Sunday, December 21, 2008

Homosexuality: Coming out of the confusion --- by Sidney H. Phillips, M.D. --- Part 3 of 5


SIDNEY H. PHILLIPS, MD, is a training and supervising analyst of the Western New England Institute for Psychoanalysis; Associate Clinical Professor of Psychiatry, Yale School of Medicine.

Oedipal Stage in Homosexual Boys

Dr. Phillips notes Richard Isay, MD.

“… offered a major theoretical advance for reconsidering the development of gay men he proposed a developmental pathway specific to homosexual men that entailed an early homosexual orientation. He reported that gay men experienced homoerotic fantasies from at least age four or five years, a finding that is replicated in this study. He noted that this period of development is “analogous to the oedipal stage in heterosexual boys, except that the primary object of homosexual boys is their fathers” (Becoming Gay, The Journey to Self-Acceptance, 1989, p. 29).

A major stage of psychological development in early childhood is when in the mind of a heterosexual boy growing up, he wants his mother all to himself and resents having to share her with his father. In this child’s mind he has no concept of marriage or relationships. It is difficult to explain to this boy at this young age that his mother is married to his father. Hearing that he cannot have his mother all to himself, in the mind of this child, he will be upset. To give this boy hope for the future he will be told another fact of life, which is when he grows up he can find someone like his mother and he can marry her. This stage of psychological development is resolved successfully, if the boy learns to master his anger towards his father and his fear that his father will retaliate against him.

Unrequited Love Affairs

This same stage of psychological development in early childhood is true for the boy who grows up to be gay. The only difference is that this boy will want to have his father all to himself and resent having to share him with his mother. However, because of the strong social influence of antigay social and religious norms prevents this stage from being resolved successfully for many boys who grow up to be gay. A successful resolution of this stage for a boy who grows to be gay is the reverse of a heterosexual boy, which is that this boy has to learn to master his anger for and fear of his mother. Sidney Phillips, M.D. explains that this is the “necessary developmental framework” that when it is not resolved successful gives insights into why many homosexual adolescence boys have these “unrequited love affairs,” as explained in Part 2 of 10 of this series. These homosexual adolescent boys are attempting to rework a version of what was not successfully resolved with their fathers growing up (Scott J. Goldsmith, 2001, Oedipus or Orestes? Homosexual men, their mothers, and other women revisited. J.Amer. Psychoanal. Assn., 49:1269-1287).
He falls in love with a heterosexual adolescent boy as a displacement of his childhood love affair with his (heterosexual) father. Accordingly, it was of such vital importance to the homosexual adolescent boys in these affairs that the heterosexual boys returned their passionate love in depth even though it never encompassed a manifestly erotic dimension. An essential feature of these friendships for the homosexual boy was that they were deeply felt on both sides: The love was mutual even if the erotic attraction was not. These friendships were clearly an effort by the homosexual boy, in this adolescent version of this oedipal drama, to heal and repair the effects of the paternal withdrawal and /or repulsion during the original oedipal passions so poignantly described by Isay.

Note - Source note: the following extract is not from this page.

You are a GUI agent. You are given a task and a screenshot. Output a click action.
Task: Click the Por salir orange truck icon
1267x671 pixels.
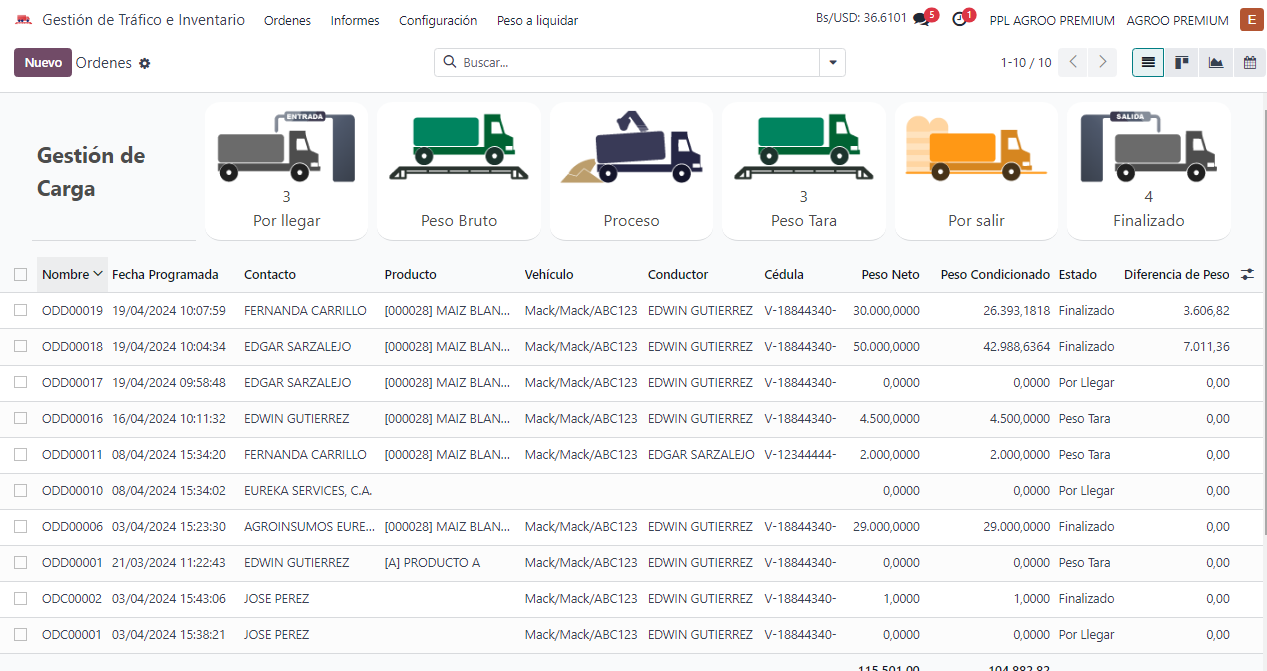tap(975, 148)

Basks in the Warmth of Another Male's Love

Even though ultimately not an erotic triumph, since in the dénouement the heterosexual boy always gets his girl, the homosexual boy –perhaps for the first and formative time in his life –basks in the warmth of another male’s love. Now we can understand how and why the erotic boundary is so carefully constructed and maintained in these affairs: It is an obvious repletion of the incest taboo but surely also an effort to avoid the erotic triggers to the original paternal retreat. It is not merely a repetition of the wish for the “full” oedipal triumph, though surely it is this, too. But it is also an expression of the homosexual boy’s deepest wish that someday, somehow, someone can love him wholly and completely without having to step lightly around the erotic perimeter (Sidney H. Phillips, M.D., 2002, The Overstimulation of Everyday Life: II Male Homosexuality, Countertransference, and Psychoanalytic Treatment. Ann Psychoanal 30:131-45, p. 133).